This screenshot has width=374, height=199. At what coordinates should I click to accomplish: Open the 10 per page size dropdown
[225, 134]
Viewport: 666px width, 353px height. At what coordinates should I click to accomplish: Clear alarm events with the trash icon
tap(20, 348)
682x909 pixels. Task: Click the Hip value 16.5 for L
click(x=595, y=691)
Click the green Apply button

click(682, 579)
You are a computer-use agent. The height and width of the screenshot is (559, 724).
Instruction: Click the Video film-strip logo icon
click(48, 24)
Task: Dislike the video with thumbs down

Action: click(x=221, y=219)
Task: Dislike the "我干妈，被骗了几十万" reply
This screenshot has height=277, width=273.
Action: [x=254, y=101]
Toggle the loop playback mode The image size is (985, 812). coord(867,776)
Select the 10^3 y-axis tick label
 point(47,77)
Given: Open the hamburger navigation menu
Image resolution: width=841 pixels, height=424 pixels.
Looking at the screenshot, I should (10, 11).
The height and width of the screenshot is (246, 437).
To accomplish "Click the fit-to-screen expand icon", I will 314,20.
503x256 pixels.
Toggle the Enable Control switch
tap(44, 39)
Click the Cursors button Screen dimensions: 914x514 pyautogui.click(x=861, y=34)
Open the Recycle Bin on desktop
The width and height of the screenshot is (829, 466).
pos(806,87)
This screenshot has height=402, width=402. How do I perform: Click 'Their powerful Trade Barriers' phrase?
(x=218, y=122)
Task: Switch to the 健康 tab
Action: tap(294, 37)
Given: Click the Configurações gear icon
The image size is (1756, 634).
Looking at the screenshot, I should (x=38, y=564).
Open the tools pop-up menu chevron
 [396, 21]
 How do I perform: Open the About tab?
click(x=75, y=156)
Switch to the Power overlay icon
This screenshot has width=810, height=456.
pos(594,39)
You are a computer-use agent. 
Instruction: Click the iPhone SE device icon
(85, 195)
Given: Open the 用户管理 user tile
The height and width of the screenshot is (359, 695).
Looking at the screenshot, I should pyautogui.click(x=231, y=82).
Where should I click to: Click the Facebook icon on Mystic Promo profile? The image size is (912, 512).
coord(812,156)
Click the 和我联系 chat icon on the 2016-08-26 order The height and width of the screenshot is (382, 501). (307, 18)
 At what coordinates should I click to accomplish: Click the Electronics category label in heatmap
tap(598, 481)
______
**EXERCISE DETAILS**
Can you rewrite all of the lines above, changing "At what coordinates should I click to accomplish" to "Which point should I click to complete" and keeping everything else the same?

**TASK SOLUTION**
This screenshot has width=374, height=199. Which point should I click to complete: Open the 10 per page size dropdown
[225, 134]
Viewport: 666px width, 353px height. Which point should I click to complete: Clear alarm events with the trash icon
tap(20, 348)
682x909 pixels. Task: Click the Hip value 16.5 for L
click(x=595, y=691)
Click the green Apply button

click(682, 579)
You are a computer-use agent. The height and width of the screenshot is (559, 724).
Instruction: Click the Video film-strip logo icon
click(48, 24)
Task: Dislike the video with thumbs down

Action: click(x=221, y=219)
Task: Dislike the "我干妈，被骗了几十万" reply
This screenshot has height=277, width=273.
Action: [x=254, y=101]
Toggle the loop playback mode The image size is (985, 812). coord(867,776)
Select the 10^3 y-axis tick label
 point(47,77)
Given: Open the hamburger navigation menu
Image resolution: width=841 pixels, height=424 pixels.
Looking at the screenshot, I should (10, 11).
The height and width of the screenshot is (246, 437).
To accomplish "Click the fit-to-screen expand icon", I will 314,20.
503x256 pixels.
Toggle the Enable Control switch
tap(44, 39)
Click the Cursors button Screen dimensions: 914x514 pyautogui.click(x=861, y=34)
Open the Recycle Bin on desktop
The width and height of the screenshot is (829, 466).
pos(806,87)
This screenshot has height=402, width=402. How do I perform: Click 'Their powerful Trade Barriers' phrase?
(x=218, y=122)
Task: Switch to the 健康 tab
Action: tap(294, 37)
Given: Click the Configurações gear icon
The image size is (1756, 634).
Looking at the screenshot, I should (x=38, y=564).
Open the tools pop-up menu chevron
 [396, 21]
 How do I perform: Open the About tab?
click(x=75, y=156)
Switch to the Power overlay icon
This screenshot has width=810, height=456.
pos(594,39)
You are a computer-use agent. 
Instruction: Click the iPhone SE device icon
(85, 195)
Given: Open the 用户管理 user tile
The height and width of the screenshot is (359, 695).
Looking at the screenshot, I should pyautogui.click(x=231, y=82).
Where should I click to: Click the Facebook icon on Mystic Promo profile? The image size is (912, 512).
coord(812,156)
Click the 和我联系 chat icon on the 2016-08-26 order The height and width of the screenshot is (382, 501). (307, 18)
 Which point should I click to complete: Click the Electronics category label in heatmap
tap(598, 481)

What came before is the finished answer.